FILED
NOT FOR PUBLICATION
MAY 30 2017
UNITED STATES COURT OF APPEALS MOLLY C. DWYER, CLERK
U.S. COURT OF APPEALS
FOR THE NINTH CIRCUIT
YOUNG HAN, individually and as No. 15-16078
successor-in-interest to decedent Joseph
Han; et al., D.C. No.
2:10-cv-00633-MCE-GGH
Plaintiffs-Appellants,
v. MEMORANDUM*
CITY OF FOLSOM, a municipal
corporation; et al.,
Defendants-Appellees.
Appeal from the United States District Court
for the Eastern District of California
Morrison C. England, Jr., District Judge, Presiding
Argued and Submitted April 21, 2017
San Francisco, California
Before: THOMAS, Chief Judge, MURGUIA, Circuit Judge, and BAYLSON,**
District Judge.
*
This disposition is not appropriate for publication and is not precedent
except as provided by Ninth Circuit Rule 36-3.
**
The Honorable Michael M. Baylson, United States District Judge for
the Eastern District of Pennsylvania, sitting by designation.
This case returns to us after a prior remand. Plaintiffs Young, Nam, and
David Han (collectively, “the Hans”) brought federal claims and state wrongful
death and negligent infliction of emotion distress claims against the City of
Folsom, the Chief of Police, and Officers Barber, Peterson, and Prociw
(collectively, “the City”) for the shooting death of Joseph Han. The district court
granted summary judgment to the City on all claims. The Hans appealed.
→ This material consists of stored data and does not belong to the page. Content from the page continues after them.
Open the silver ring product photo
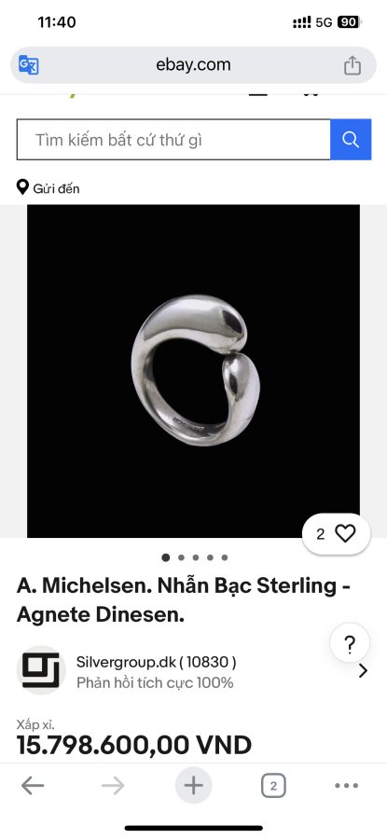This screenshot has width=387, height=839. point(193,371)
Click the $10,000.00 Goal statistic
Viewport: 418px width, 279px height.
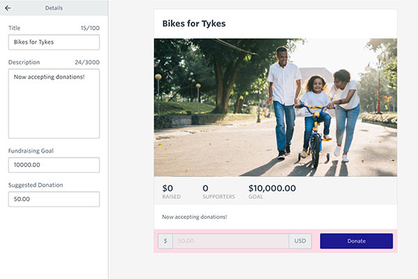click(x=272, y=192)
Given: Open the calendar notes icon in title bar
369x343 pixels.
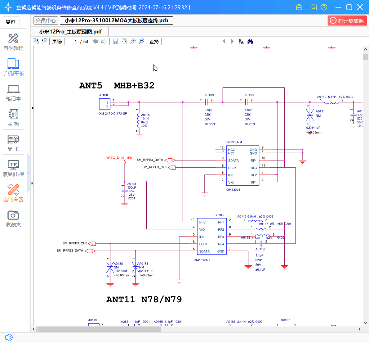Looking at the screenshot, I should tap(313, 7).
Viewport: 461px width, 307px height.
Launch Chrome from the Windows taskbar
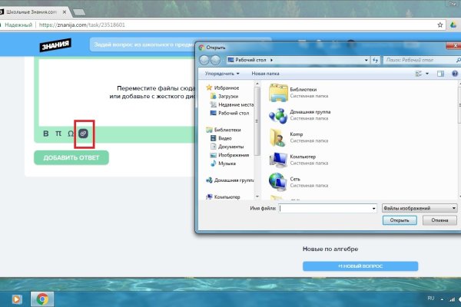(x=41, y=299)
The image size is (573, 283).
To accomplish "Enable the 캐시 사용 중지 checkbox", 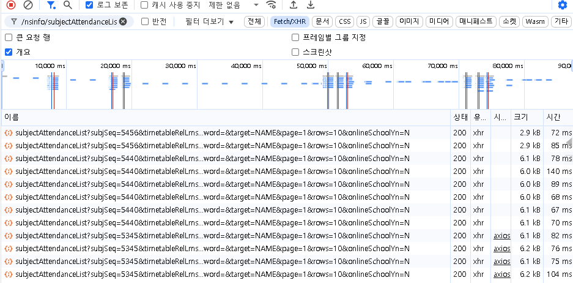I will pyautogui.click(x=144, y=5).
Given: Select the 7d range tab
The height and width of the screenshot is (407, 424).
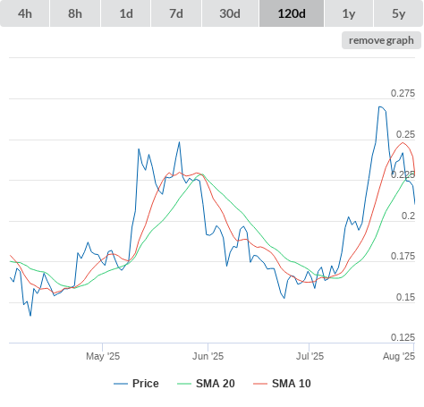Looking at the screenshot, I should point(176,13).
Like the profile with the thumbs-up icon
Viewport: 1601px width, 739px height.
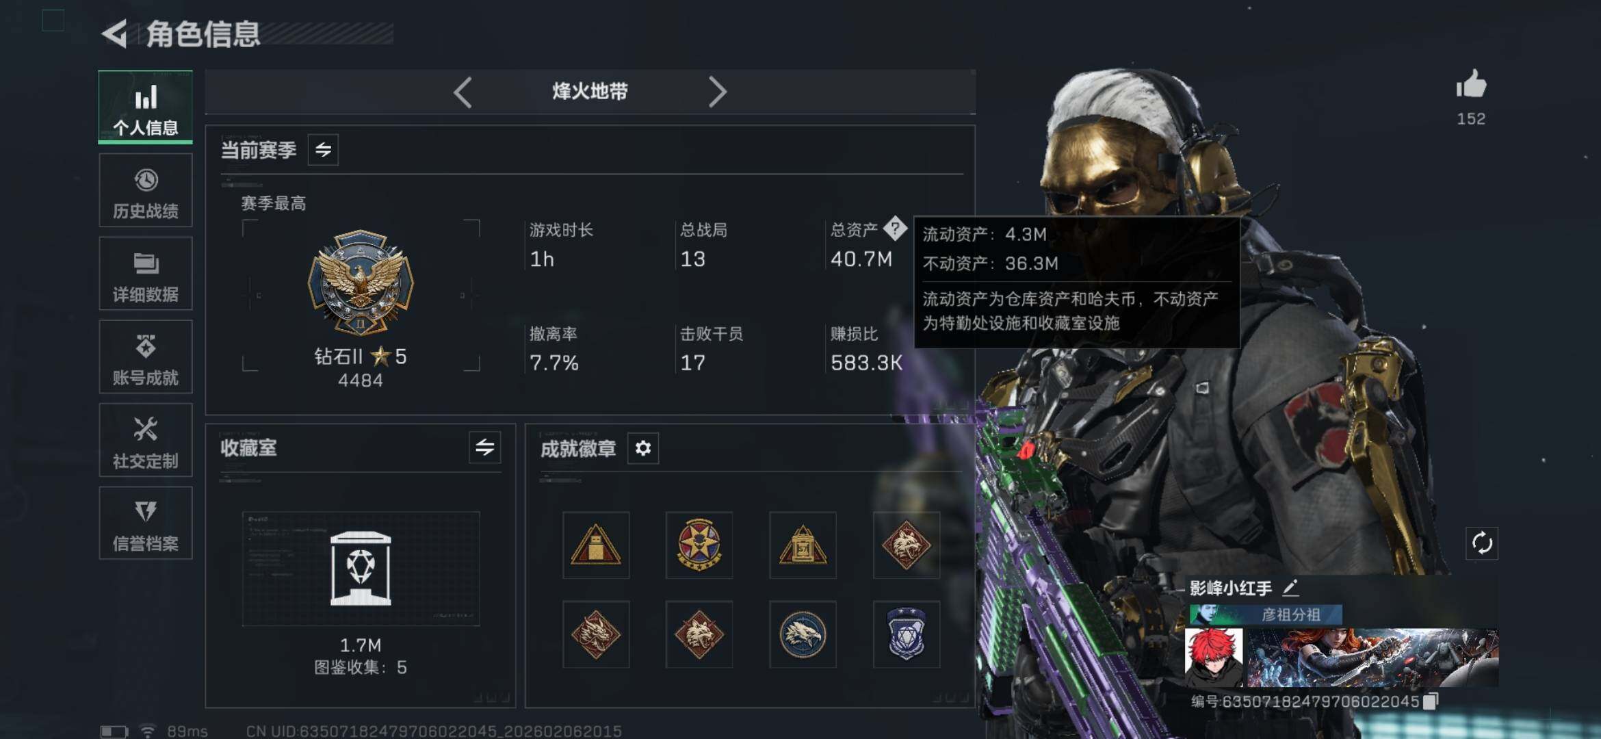tap(1470, 84)
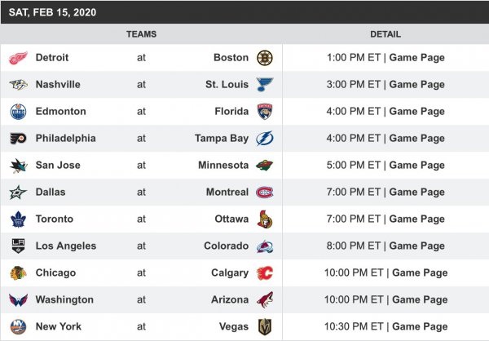
Task: Click the TEAMS column header
Action: [141, 34]
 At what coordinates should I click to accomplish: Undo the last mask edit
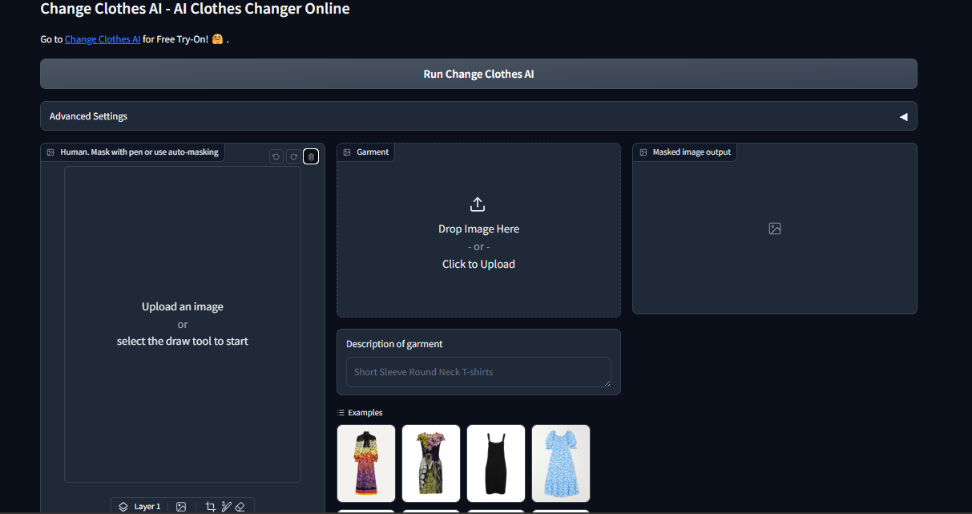(x=276, y=156)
A three-
judge panel of this Court affirmed the dismissal of the federal claims, but reversed
the dismissal of the state law wrongful death and negligent infliction of emotional
distress claims, and remanded for further proceedings in light of the California
Supreme Court’s decision in Hayes v. County of San Diego, 305 P.3d 252 (Cal.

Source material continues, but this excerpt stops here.